Below are some records. Return exactly the lines from the one with "The height and width of the screenshot is (700, 1336)." to the one with "Image resolution: width=748", and nothing else.

*Supplied records:*
⁂

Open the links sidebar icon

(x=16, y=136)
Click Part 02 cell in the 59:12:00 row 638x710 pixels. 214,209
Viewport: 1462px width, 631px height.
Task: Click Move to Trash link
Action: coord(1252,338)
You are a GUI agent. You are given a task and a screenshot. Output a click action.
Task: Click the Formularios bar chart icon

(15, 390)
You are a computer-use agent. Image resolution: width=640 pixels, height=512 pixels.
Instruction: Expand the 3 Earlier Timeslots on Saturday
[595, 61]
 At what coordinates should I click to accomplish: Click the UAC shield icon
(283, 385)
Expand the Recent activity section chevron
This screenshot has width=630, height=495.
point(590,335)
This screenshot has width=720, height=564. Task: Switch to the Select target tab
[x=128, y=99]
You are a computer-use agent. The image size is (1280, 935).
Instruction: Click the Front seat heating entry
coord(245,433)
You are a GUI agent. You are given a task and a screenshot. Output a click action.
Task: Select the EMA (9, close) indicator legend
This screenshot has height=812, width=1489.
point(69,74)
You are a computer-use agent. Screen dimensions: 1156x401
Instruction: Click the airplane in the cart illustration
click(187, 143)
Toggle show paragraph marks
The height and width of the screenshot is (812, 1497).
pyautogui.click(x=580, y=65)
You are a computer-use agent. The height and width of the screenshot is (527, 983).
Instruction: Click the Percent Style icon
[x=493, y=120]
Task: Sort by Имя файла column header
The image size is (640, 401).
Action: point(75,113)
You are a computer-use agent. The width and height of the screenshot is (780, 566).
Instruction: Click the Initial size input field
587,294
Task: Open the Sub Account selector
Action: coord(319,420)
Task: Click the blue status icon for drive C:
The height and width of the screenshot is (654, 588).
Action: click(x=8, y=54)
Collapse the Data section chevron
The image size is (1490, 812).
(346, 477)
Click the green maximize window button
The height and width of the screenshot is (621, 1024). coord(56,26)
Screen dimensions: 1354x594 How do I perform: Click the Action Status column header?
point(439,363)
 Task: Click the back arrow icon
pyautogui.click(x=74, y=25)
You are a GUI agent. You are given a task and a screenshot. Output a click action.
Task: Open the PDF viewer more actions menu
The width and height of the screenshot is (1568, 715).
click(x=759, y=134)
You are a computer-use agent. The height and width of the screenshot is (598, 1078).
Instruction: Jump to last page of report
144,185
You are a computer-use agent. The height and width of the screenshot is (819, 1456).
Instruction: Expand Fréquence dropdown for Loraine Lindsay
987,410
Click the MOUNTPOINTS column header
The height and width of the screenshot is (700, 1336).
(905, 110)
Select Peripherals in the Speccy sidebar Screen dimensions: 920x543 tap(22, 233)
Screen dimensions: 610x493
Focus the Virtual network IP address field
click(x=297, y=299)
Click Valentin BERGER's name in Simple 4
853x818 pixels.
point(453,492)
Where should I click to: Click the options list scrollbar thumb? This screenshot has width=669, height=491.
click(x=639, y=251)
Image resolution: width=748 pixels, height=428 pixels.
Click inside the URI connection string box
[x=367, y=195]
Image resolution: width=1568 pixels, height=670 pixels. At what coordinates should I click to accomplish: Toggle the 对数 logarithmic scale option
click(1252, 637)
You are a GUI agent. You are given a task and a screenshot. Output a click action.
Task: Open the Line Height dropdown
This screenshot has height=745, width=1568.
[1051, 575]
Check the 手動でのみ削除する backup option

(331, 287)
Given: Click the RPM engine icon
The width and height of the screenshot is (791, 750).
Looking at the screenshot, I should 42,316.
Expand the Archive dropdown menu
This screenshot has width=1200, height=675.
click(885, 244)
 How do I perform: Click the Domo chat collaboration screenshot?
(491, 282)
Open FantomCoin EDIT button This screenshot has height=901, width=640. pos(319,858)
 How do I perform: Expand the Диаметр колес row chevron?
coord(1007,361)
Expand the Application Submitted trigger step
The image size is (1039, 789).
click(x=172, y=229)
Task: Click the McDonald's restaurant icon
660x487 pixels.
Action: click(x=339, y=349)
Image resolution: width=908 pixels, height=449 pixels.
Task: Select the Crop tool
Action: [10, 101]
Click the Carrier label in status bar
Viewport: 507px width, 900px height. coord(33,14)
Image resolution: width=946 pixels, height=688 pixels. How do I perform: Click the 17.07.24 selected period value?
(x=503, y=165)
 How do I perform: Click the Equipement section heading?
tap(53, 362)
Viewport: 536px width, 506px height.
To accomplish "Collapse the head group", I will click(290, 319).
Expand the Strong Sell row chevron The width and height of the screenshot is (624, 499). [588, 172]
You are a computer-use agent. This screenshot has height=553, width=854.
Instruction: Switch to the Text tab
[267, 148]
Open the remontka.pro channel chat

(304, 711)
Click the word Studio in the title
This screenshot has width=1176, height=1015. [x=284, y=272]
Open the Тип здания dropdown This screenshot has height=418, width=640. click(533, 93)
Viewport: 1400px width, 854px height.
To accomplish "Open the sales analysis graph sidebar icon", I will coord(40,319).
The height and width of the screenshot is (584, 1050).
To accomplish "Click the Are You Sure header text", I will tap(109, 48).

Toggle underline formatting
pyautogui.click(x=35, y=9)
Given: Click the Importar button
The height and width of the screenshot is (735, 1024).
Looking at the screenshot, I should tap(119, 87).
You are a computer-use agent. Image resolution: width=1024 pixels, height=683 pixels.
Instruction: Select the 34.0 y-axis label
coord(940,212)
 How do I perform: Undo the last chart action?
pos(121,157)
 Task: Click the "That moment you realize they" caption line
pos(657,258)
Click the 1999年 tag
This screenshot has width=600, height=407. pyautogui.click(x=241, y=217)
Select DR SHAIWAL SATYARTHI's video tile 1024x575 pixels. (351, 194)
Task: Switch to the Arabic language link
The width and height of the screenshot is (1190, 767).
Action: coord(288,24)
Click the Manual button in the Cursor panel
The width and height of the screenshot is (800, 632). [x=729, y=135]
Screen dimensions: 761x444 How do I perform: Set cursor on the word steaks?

⁂

*Result of the exercise:*
The height and width of the screenshot is (700, 1336).
(905, 110)
Select Peripherals in the Speccy sidebar Screen dimensions: 920x543 tap(22, 233)
Screen dimensions: 610x493
Focus the Virtual network IP address field
click(x=297, y=299)
Click Valentin BERGER's name in Simple 4
853x818 pixels.
point(453,492)
Where should I click to: Click the options list scrollbar thumb? This screenshot has width=669, height=491.
click(x=639, y=251)
Image resolution: width=748 pixels, height=428 pixels.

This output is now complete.